When a business sells, the owners are supposed to allocate the purchase price across all tangible and intangible assets. The overage is then deemed to be due to goodwill.

In the past, it mattered little if some of the important intangible assets were lumped together with business goodwill. The reason? There used to be little difference in how business intangible assets, such as intellectual property or customer contracts, were handled in the company’s financial records.

Business goodwill impairment

Along come the SFAS 141 an 142 published by the Financial Accounting Standards Board (FASB), and everything changes. No longer is business goodwill amortized. Rather, companies must conduct the goodwill impairment test and adjust their income statements accordingly. In addition, the Generally Accepted Accounting Principles (GAAP) now require that all intangible assets be amortized. In other words, such assets as software, technology, customer and vendor contracts, patents, copyrights and trademarks, all are expected to be gradually used up in business operations.

With these new financial reporting rules, companies have an incentive to put high values on goodwill and reduce the values of other intangible assets. The benefit of this strategy is that you can increase the reported earnings without any effect on the business cash flow. Earnings per share go up, so the company stock value increases.

According to the US Securities and Exchange Commission (SEC), there are several types of business intangible assets that must be valued:

  • Customer related intangibles
  • Creative intangibles
  • Marketing oriented intangible assets
  • Technology specific intangibles
  • Contractual intangible assets

All these assets must be recognized as distinct from business goodwill. Contract specific assets do not need to be actually separable. However, all other intangible assets must be capable of being sold on their own.
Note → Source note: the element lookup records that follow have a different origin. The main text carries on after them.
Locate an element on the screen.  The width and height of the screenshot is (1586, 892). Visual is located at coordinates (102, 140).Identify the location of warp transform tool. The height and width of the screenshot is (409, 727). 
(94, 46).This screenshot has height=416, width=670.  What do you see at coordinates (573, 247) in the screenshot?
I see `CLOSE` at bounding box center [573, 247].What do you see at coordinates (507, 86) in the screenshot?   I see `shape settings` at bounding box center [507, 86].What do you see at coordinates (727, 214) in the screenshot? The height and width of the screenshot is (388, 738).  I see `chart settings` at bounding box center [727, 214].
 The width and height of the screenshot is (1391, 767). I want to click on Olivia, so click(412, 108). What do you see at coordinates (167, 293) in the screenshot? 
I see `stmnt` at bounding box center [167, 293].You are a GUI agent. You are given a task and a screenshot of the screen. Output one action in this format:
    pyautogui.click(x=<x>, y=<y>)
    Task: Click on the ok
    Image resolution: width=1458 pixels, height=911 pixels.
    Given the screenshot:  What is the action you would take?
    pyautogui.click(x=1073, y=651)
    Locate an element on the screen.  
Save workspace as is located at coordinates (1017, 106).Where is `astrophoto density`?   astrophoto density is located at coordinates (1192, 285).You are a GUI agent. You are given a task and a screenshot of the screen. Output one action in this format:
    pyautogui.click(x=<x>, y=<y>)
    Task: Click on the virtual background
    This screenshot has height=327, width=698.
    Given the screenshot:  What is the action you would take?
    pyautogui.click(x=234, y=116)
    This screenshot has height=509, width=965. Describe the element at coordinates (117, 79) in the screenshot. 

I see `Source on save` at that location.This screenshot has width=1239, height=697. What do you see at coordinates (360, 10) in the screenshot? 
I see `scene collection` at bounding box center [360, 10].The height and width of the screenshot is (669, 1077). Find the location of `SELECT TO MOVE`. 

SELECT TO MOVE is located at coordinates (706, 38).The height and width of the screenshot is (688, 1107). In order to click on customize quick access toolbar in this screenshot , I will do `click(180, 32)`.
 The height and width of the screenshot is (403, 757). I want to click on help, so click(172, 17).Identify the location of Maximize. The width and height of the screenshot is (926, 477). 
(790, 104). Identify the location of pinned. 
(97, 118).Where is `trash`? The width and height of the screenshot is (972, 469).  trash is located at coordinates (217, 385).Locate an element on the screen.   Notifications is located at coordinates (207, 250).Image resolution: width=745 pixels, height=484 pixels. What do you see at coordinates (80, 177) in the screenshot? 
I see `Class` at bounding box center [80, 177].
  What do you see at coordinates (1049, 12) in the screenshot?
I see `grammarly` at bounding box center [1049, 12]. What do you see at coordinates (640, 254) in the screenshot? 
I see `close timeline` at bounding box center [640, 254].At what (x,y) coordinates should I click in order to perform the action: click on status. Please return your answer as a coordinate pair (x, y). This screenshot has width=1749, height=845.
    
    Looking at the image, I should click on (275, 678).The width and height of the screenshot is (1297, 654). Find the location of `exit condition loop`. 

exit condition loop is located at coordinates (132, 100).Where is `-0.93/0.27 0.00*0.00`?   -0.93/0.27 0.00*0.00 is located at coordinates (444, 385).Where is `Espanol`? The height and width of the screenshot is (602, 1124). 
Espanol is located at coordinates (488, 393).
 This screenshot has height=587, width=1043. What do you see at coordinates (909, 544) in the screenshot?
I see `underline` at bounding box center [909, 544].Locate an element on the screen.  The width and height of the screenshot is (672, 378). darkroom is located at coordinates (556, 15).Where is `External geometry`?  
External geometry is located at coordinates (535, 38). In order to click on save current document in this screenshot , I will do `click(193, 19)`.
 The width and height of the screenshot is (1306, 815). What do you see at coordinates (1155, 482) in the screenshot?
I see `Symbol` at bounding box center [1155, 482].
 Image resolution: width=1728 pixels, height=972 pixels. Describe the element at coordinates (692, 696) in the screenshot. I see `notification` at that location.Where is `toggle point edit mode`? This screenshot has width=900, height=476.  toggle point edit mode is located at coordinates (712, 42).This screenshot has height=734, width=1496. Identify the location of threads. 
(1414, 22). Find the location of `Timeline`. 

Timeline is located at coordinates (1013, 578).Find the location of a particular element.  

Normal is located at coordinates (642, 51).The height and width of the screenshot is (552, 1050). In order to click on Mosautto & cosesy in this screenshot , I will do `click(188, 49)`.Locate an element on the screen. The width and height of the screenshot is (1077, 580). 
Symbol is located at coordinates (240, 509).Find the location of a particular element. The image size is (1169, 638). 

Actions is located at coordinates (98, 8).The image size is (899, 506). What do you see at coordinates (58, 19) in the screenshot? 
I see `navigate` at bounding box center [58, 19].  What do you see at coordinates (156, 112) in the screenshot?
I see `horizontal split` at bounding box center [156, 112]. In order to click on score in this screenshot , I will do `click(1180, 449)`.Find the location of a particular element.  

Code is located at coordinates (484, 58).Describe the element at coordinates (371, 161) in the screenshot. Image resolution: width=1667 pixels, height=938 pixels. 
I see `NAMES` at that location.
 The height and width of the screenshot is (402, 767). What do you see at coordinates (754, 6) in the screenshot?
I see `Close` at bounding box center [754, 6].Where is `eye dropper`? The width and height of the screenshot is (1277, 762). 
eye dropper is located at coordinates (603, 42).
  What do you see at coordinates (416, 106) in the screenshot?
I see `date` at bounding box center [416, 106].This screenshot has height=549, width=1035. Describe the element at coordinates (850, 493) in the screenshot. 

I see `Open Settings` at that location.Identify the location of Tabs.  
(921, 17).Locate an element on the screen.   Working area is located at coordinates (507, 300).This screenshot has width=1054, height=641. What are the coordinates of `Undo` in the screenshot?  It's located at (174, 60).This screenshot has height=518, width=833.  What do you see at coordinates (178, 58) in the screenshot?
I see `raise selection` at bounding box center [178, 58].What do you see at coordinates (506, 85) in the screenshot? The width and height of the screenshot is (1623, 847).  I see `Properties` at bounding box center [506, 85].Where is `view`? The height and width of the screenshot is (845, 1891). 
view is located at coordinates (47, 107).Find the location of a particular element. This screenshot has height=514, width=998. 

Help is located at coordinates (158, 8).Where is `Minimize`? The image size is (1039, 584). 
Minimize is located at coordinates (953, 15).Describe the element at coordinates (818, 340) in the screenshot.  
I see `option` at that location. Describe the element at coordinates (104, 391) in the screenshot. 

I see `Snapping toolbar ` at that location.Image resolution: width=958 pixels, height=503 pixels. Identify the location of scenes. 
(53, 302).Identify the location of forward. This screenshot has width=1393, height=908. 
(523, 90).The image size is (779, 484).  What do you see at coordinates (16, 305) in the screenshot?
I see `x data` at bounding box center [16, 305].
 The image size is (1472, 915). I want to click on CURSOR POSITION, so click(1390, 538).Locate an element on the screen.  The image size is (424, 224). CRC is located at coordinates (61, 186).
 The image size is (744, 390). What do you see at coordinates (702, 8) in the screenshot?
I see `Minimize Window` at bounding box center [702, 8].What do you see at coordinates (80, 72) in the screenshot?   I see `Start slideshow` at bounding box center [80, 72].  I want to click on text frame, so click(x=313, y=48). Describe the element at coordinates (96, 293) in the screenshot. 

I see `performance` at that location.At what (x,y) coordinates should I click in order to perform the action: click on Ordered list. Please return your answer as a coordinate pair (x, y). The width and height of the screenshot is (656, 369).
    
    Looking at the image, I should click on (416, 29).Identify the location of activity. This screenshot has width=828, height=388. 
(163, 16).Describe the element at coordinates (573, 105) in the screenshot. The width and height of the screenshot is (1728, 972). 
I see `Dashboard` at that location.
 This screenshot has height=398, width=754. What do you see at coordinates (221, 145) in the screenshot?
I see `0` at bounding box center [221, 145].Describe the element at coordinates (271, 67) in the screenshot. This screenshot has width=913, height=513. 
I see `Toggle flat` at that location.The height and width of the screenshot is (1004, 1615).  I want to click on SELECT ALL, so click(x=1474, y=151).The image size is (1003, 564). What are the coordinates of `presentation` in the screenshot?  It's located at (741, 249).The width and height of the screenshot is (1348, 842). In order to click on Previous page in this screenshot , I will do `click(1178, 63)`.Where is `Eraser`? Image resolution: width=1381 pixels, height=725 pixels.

This sounds a bit tricky. The plain English meaning is that an intangible asset must be either based on a legally enforceable right, such as a customer contract, or be sellable by itself, such as a license to use a patented invention.

To see the difference, imagine the problems with trying to transfer a trained and assembled workforce to another company. You are unlikely to have this valuable asset preserved intact, in contrast to the licensing of a trademark.